### Work instruction
Your task is to transcribe the data exactly while omitting each picture.

(Input records)

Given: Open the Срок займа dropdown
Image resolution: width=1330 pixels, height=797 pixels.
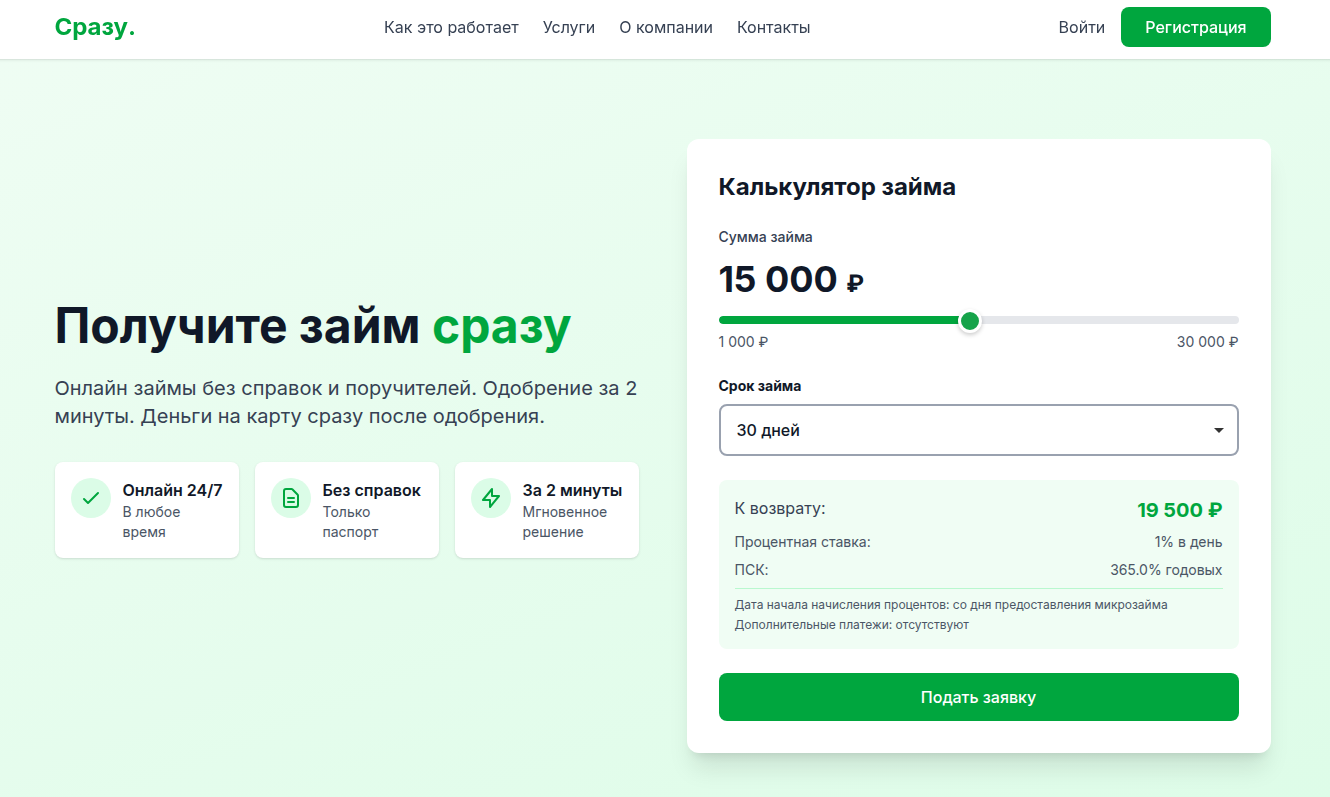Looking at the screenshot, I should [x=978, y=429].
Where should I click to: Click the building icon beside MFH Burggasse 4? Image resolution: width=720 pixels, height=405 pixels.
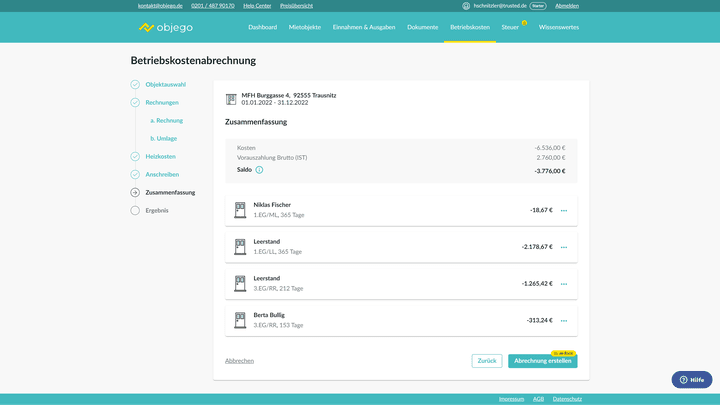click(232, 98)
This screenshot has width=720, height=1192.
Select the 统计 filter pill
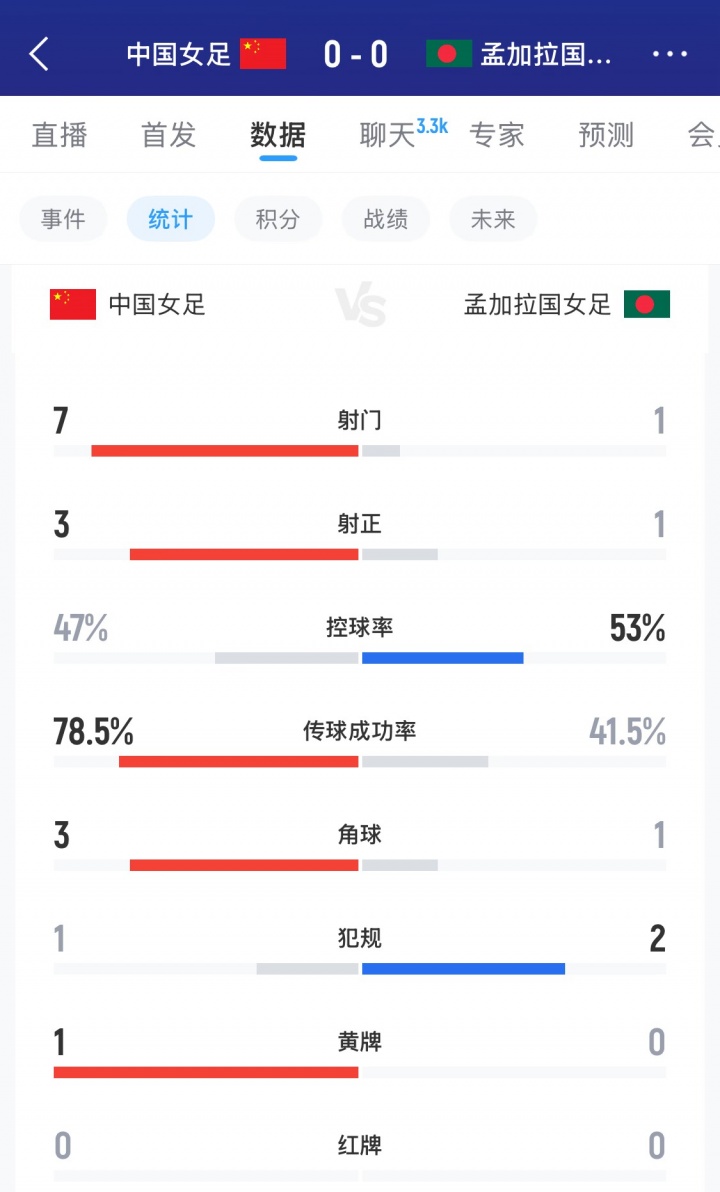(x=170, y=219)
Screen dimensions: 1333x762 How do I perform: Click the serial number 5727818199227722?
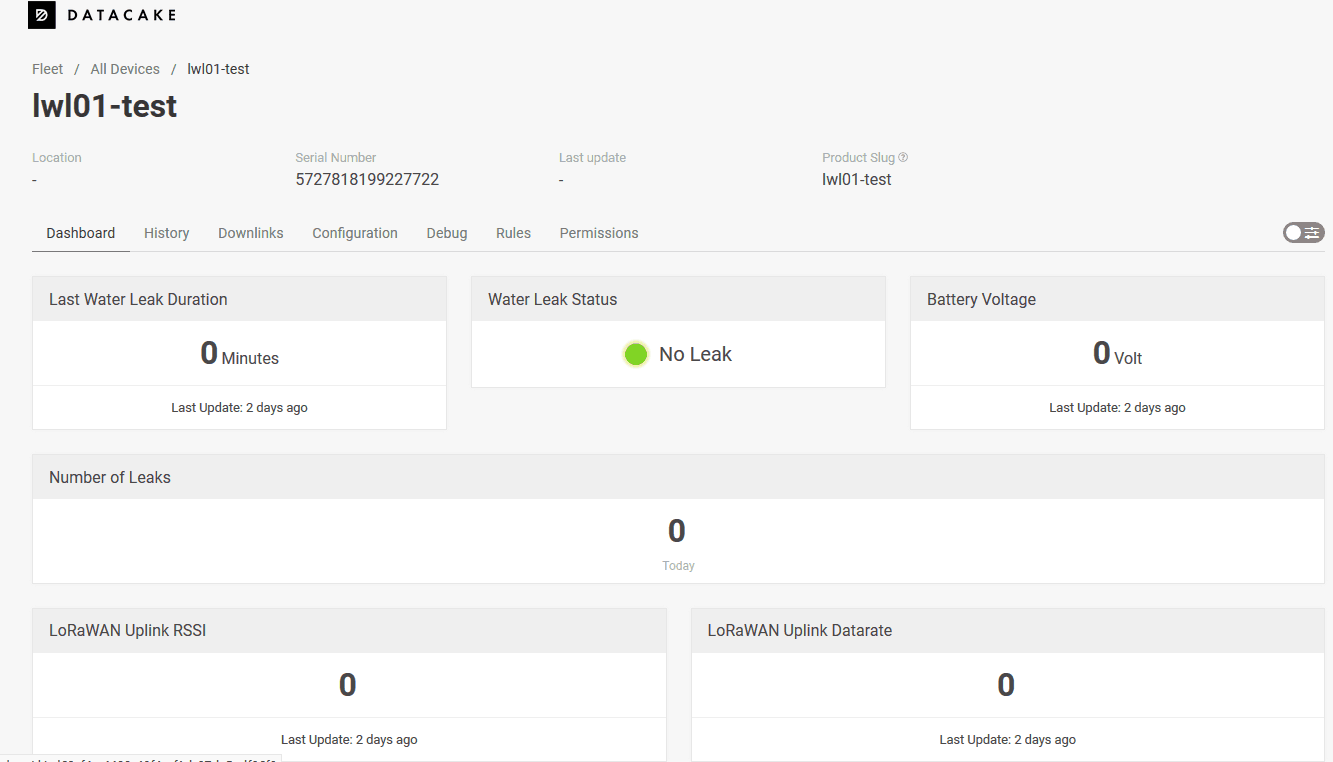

(End Input records)

### Your response
Given: Open the Срок займа dropdown
Image resolution: width=1330 pixels, height=797 pixels.
Looking at the screenshot, I should [x=978, y=429].
Where should I click to: Click the building icon beside MFH Burggasse 4? Image resolution: width=720 pixels, height=405 pixels.
click(232, 98)
This screenshot has width=720, height=1192.
Select the 统计 filter pill
(x=170, y=219)
Screen dimensions: 1333x762 How do I perform: Click the serial number 5727818199227722?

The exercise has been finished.